I agree that it's important in the era of too much information to be
able to segregate incoming streams (whether email, nntp, rss,
whatever) into collections. Pine has a useful feature for
specifically designating which folders are contained in a collection
called "Incoming-Folders" which are the folders Pine checks for new
messages, and allows you to easily cycle between them.
On Jan 27, 2006, at 10:42 AM, Alec Flett wrote:
> Oren Sreebny wrote:
>> One thing that is really important in our environment is support
>> for LOTS of imap folders - it's not uncommon for folks to have
>> collections with hundreds of folders. That implies not doing
>> things like scanning all of the folders for new messages, but
>> allowing the user to specify which folders she wants scanned.
> I've also used IMAP as a replacement for NNTP - where all
> newsgroups (and other forum-like discussions) happen in IMAP
> folders that are shared, that you can subscribe to. I'm assuming UW
> does this too? I know this isn't a very common occurrence in the
> commercial/enterprise world, but I believe its popular in some
> academic environments (CMU is another example)

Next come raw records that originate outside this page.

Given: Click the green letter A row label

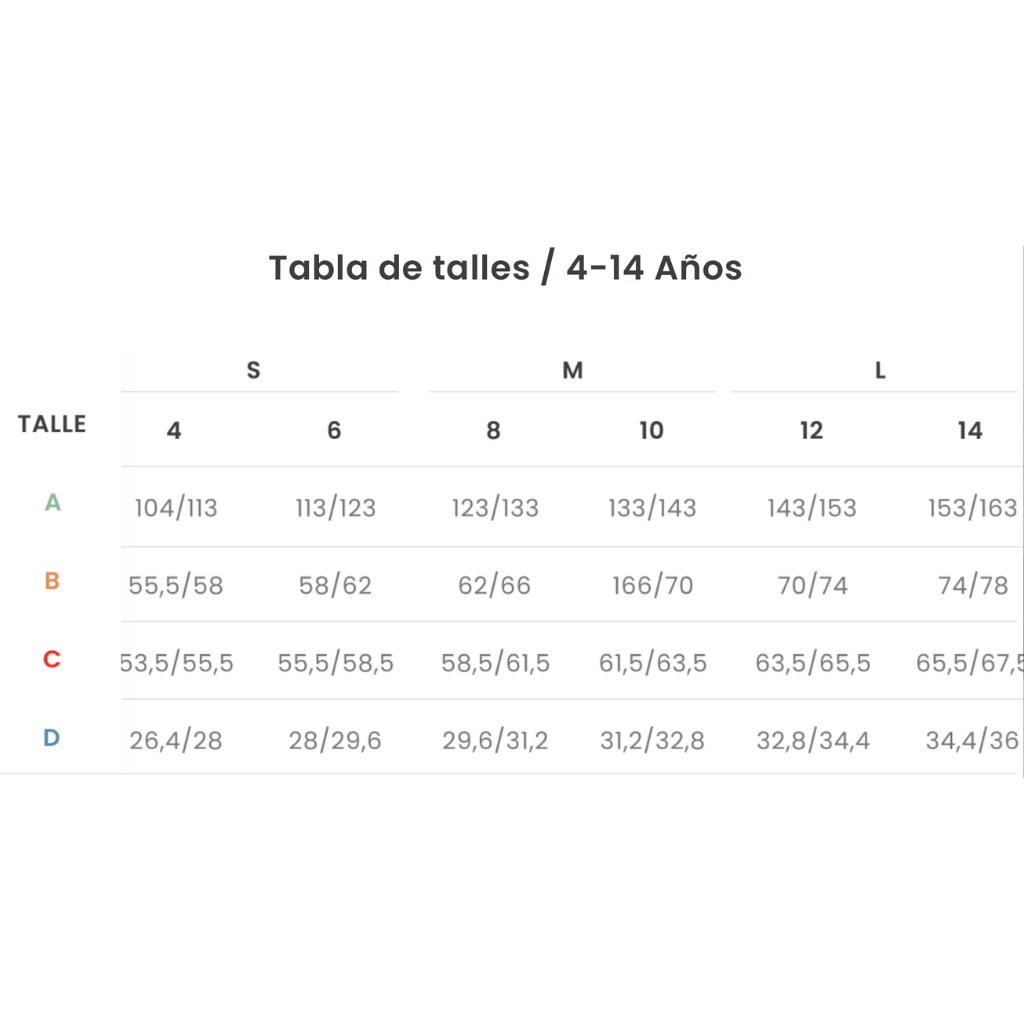Looking at the screenshot, I should 52,502.
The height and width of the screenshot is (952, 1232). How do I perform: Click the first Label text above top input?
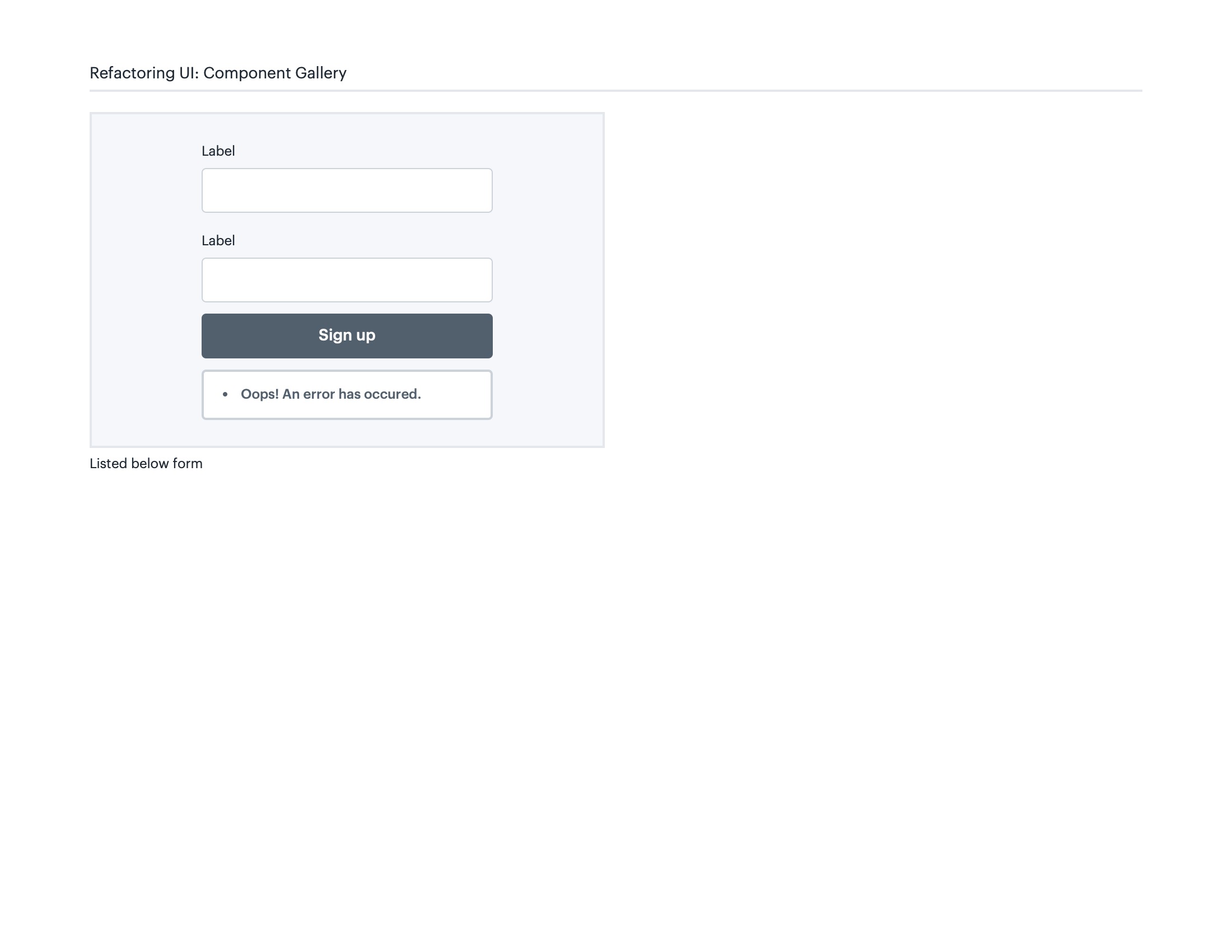click(218, 151)
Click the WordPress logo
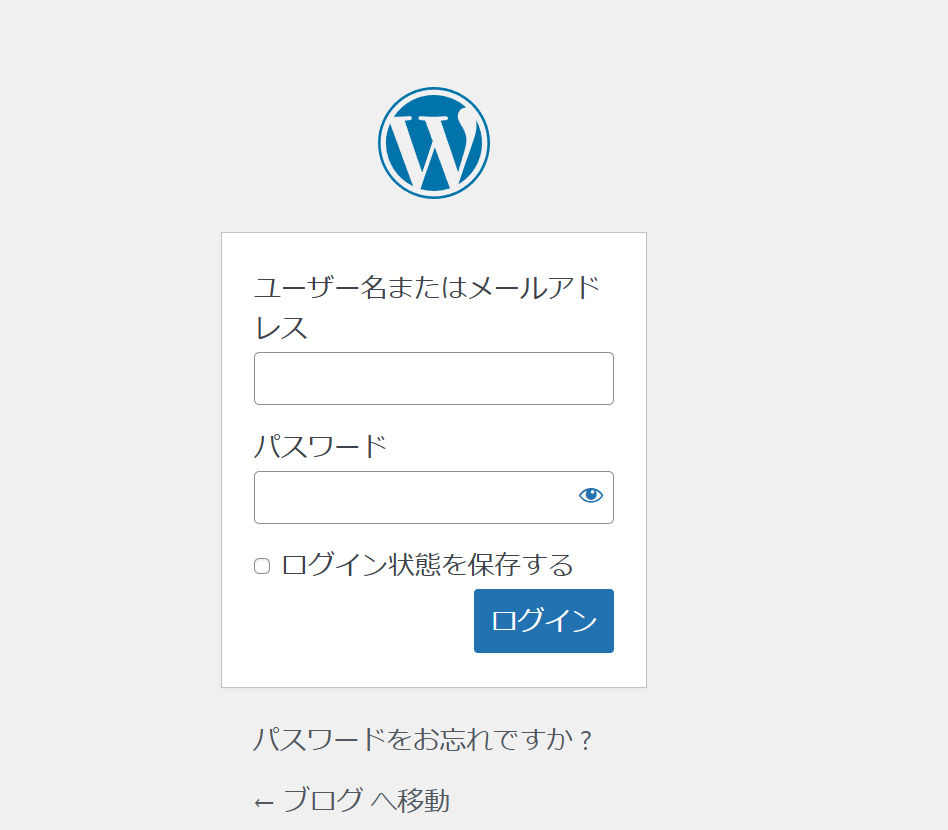948x830 pixels. tap(434, 143)
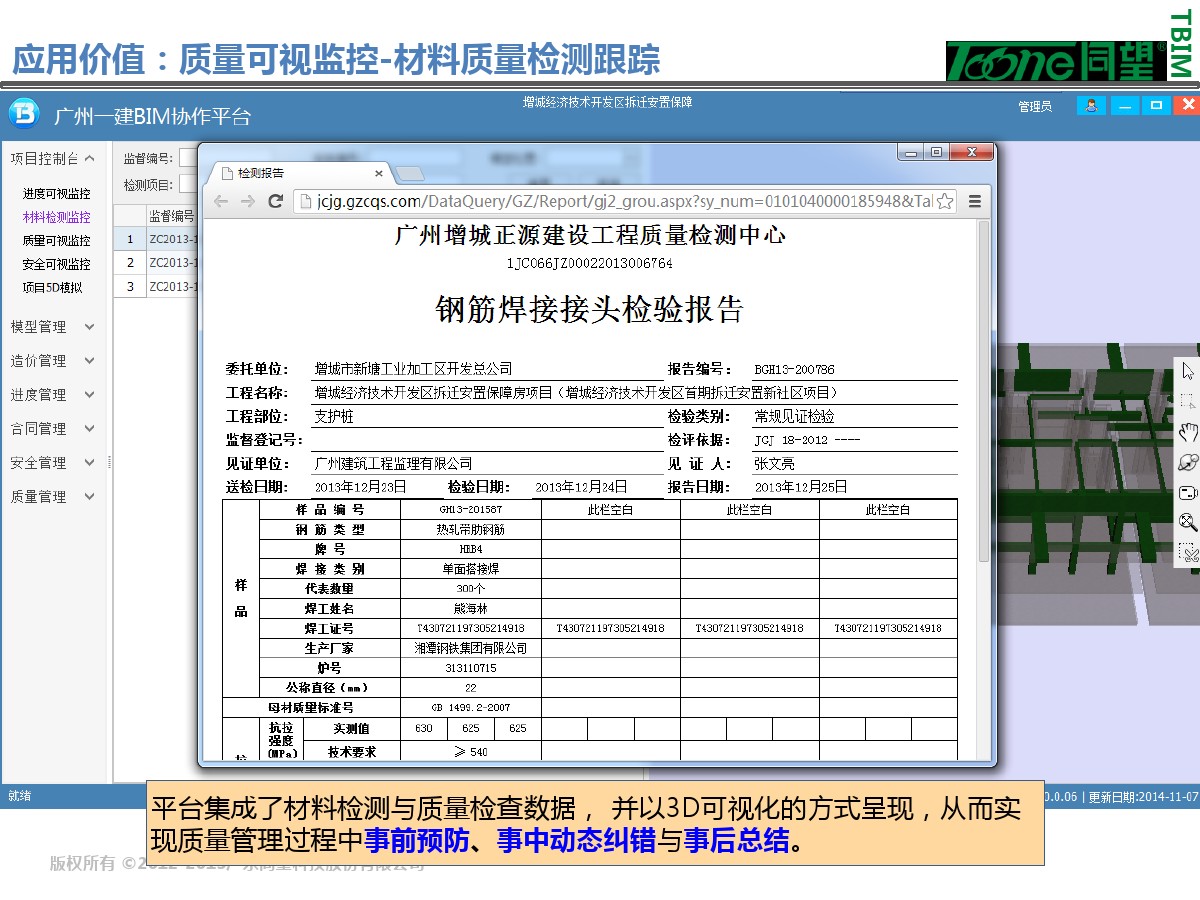Expand the 安全管理 menu section

[x=89, y=463]
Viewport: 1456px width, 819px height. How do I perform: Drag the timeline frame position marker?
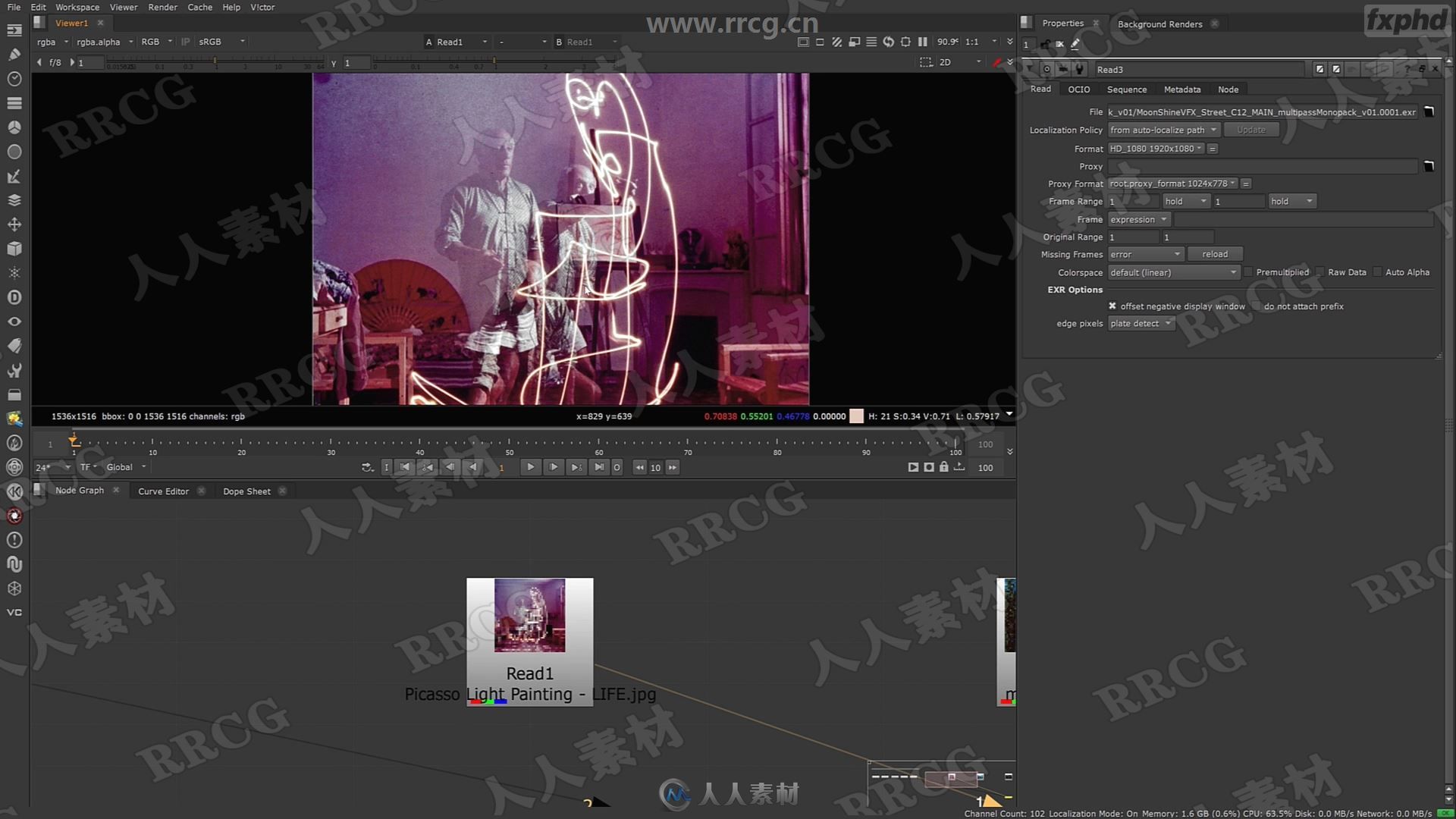74,441
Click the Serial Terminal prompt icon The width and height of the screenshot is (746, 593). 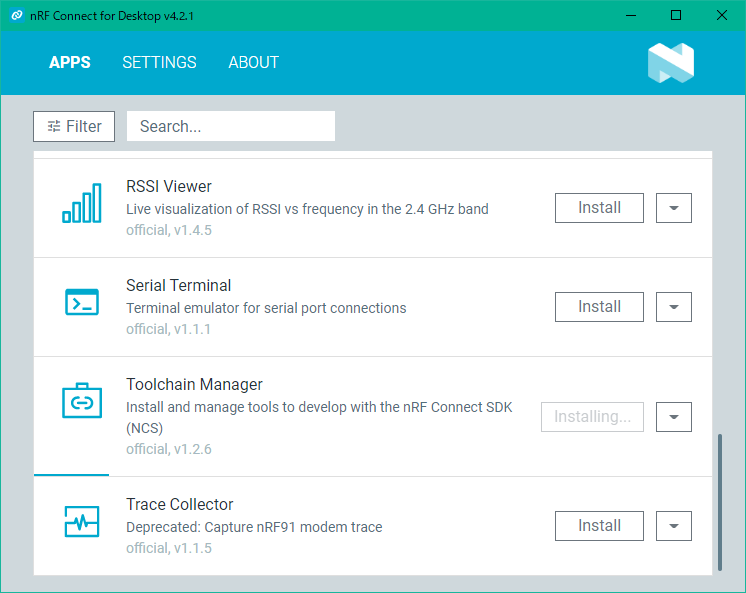pos(82,302)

> Pre-IMAP, at CMU they had a mail system (the "Andrew Mail System")
> where when you logged in, the mail client would only show you the
> newsgroups/folders that had new messages, and you had to explicitly
> say "view all folders" to see everything you had subscribed to. I
> found it a very attractive model because I could log in and
> instantly get a visual feel for how much I had "to read" - i.e. if
> there were only 4 visible folders then I only saw 4 lines of text,
> and I didn't have much to read. If there was a page of 20 folders,
> then I had a lot to read.
> Mail clients have clearly moved away from this model and instead
> show all folders and mark the ones with new messages with a bold
> font. This has its benefits for managing your existing mail
> (because you always have access to all your folders) but I still
> miss the other behavior for reading mail quickly (i.e. triaging!) I
> could subscribe to literally hundreds of mail "folders" (i.e.
> newsgroups) but I would only ever see the 10-20 that had new
> messages. Instead of scanning a big list of folders to see which
> ones are bold (i.e. relying on my brain to make the conceptual
> distinction between the bold/not-bold folders) I only saw the ones
> that were relevant to me, right now.
> RSS has become another way to subscribe to many external feeds of
> information. At the moment we create a new RSS collection (in the
> sidebar) for each RSS feed. The common way that RSS readers "solve"
> this problem is to just show an aggregated view of all the RSS
> articles, and we accomplish this pretty easily with the "All"
> collection. Personally, I'd be interested in exploring the idea
> that there are distinct collections but you're not always
> interested in seeing the ones that don't have new items.
>> I'm not sure I understand what "Chandler does NOT replace your
>> existing email client for reading and writing emails" means - is
>> that merely a "what can we realistically get done in a 1.0
>> release", or a statement of long-term direction? I believe that
>> our constituencies are looking to specifically replace their
>> existing email client with an integrated client that does all the
>> good things mentioned in the first bullet point along with email.
>> Cheers -
>> - Oren
>> On Jan 23, 2006, at 4:47 PM, Mimi Yin wrote:
>>> Here are notes from an ad-hoc design meeting last week on
>>> *options* for our high-level strategy for email in Chandler 1.0.
>>> + How will people use email in Chandler?
>>> + What scenarios will it be useful for?
>>> + What workflows will we support?